Em 2019, o Congresso Nacional ampliou a parcela impositiva do orçamento deste ano em duas votações. Parte das regras entrou em uma emenda à Constituição, promulgada sem passar pelo aval do Palácio do Planalto.
 
Entenda os projetos
Conforme o acordo anunciado por Alcolumbre, o Congresso deve aprovar os três projetos que disciplinam como serão aplicadas as emendas de relator e de comissões e diminui a quantidade de recursos reservados para essas indicações.
 
Os textos preveem que, dos R$ 30 bilhões previstos para as emendas do relator-geral do Orçamento, pelo menos R$ 9,6 bilhões retornarão ao governo federal, ao qual caberá definir onde os recursos serão aplicados.
 
Há ainda um ponto no projeto enviado pelo Planalto que irá retirar da alçada do relator mais um montante.
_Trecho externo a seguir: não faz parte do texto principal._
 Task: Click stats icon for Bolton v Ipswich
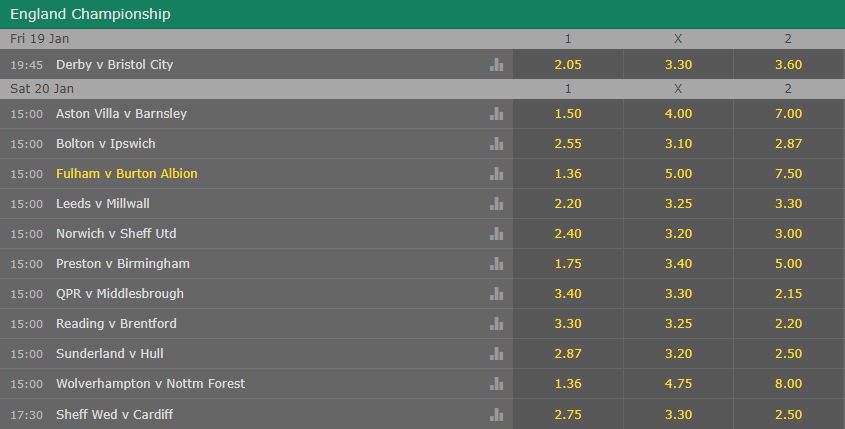tap(497, 144)
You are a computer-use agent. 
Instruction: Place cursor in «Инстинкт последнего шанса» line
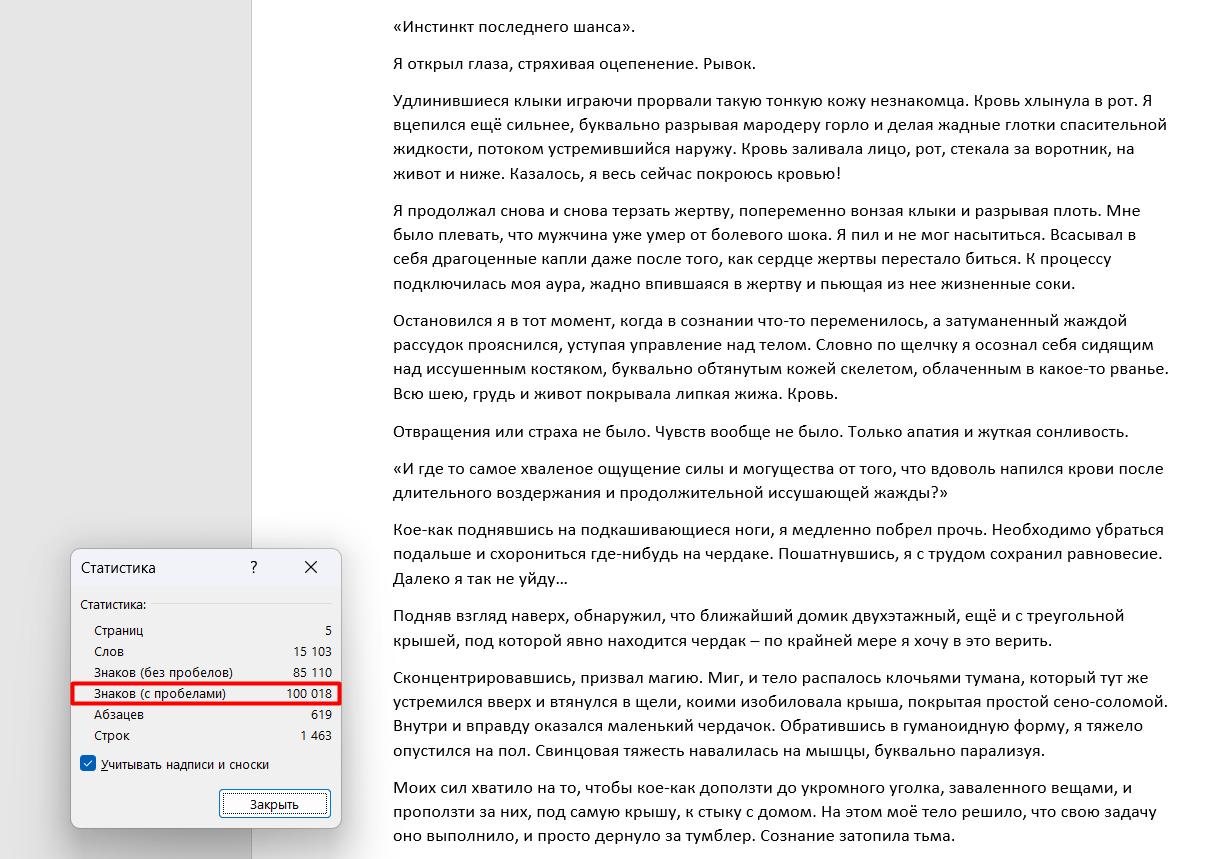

O valor não está especificado no projeto de lei, mas, segundo o cálculo de técnicos do Congresso, deverá, somado aos R$ 9,6 bilhões, totalizar R$ 15 bilhões.
 
Por esse dispositivo, as emendas indicadas pelas comissões e pelo relator-geral só ficarão sob controle dos parlamentares quando o valor representar um acréscimo líquido em relação à programação original do Poder Executivo.